Eles estão preocupados com o que significaria uma depressão duradoura, mas também em termos geopolíticos. Os países que não o fizessem e mantivessem intacta sua capacidade produtiva provavelmente seriam os mais beneficiados. Há um problema de coordenação em abandonar essas políticas keynesianas.

Dito isso, existem versões mais radicais do keynesianismo que estão mais próximas do que o próprio Keynes disse, que não era que deveríamos usar a dívida do governo para estimular a economia privada, mas sim que deveríamos imaginar diferentes formas de desenvolvimento econômico liderado pelo Estado. , com o Estado assumindo o papel de tomar decisões de investimento. Essa é uma visão muito tecnocrática de uma economia pública, que é o que eu acho que os keynesianos de esquerda mais radicais têm a oferecer.

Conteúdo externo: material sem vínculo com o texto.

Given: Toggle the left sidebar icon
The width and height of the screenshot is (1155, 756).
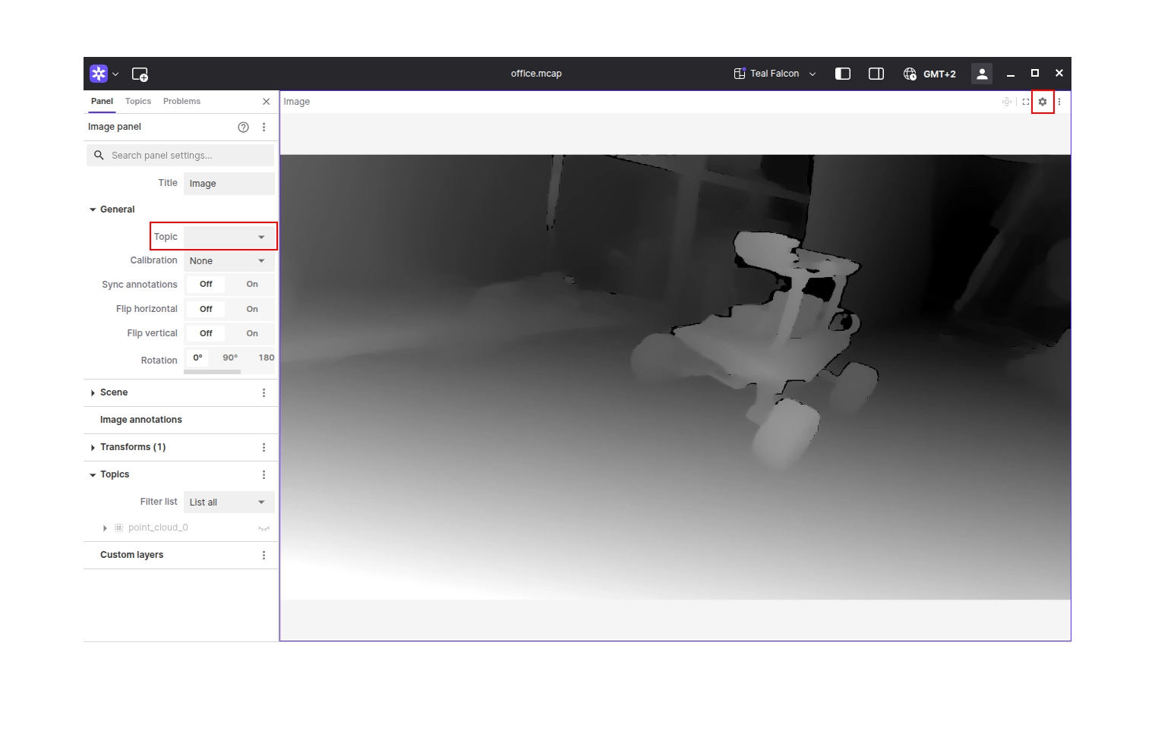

Acho que essa visão é um excelente meio para os socialistas desenvolverem seu pensamento. O keynesianismo de investimento público mais radical é uma perspectiva poderosa e perigosa. De certa forma, reconhece as falhas e incapacidades do capitalismo de ir além de suas tendências de estagnação, mas o que oferece como alternativa é uma visão tecnocrática na qual um grupo de pessoas muito inteligentes obtém o controle da economia e a direciona para um lugar que é suposto para nos fazer todos felizes.

Na minha opinião, esse tipo de visão tecnocrática é uma fantasia. Não funcionaria. Mas também acho que contrastar nosso próprio pensamento com essa visão é uma oportunidade real de desenvolver um relato muito mais vibrante e empolgante de como seria a democratização da tomada de decisões econômicas.

O que significaria tirar o poder dos tecnocratas, que são cada vez mais suspeitos em nosso mundo, por boas razões? Como seria colocar o poder nas mãos das massas da classe trabalhadora e permitir que elas tomassem decisões por si mesmas? Qual é a nossa verdadeira alternativa democrática a essa visão tecnocrática keynesiana?